→ TASK TO COMPLETE
No pictures, please. Copy exactly the lines from the one with "You are a GUI" through the final line below.

→ Stored items
*** Block opens ***

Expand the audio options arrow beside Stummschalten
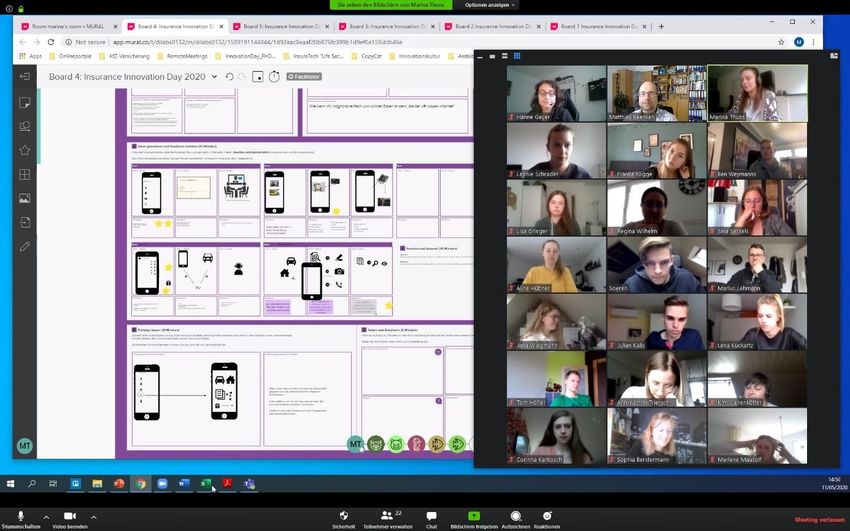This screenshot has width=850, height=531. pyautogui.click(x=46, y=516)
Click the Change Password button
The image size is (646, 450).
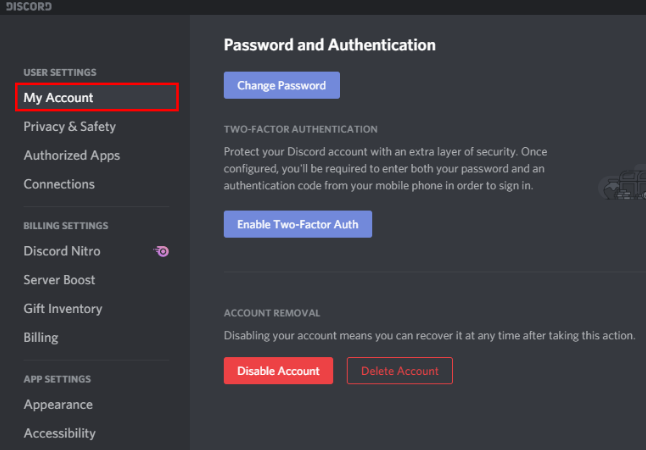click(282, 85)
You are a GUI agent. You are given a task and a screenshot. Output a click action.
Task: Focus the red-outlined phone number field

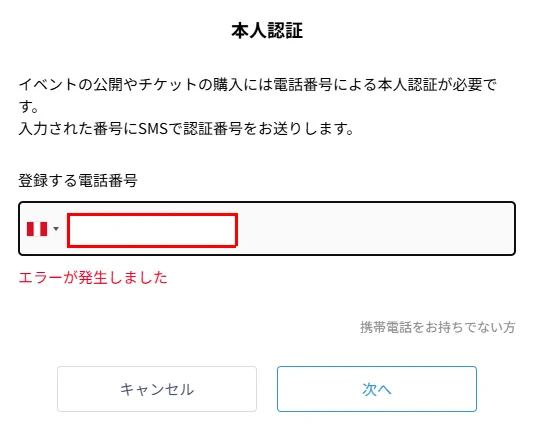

*** Block closes ***

→ RESPONSE
You are a GUI agent. You are given a task and a screenshot. Output a click action.
Task: Focus the red-outlined phone number field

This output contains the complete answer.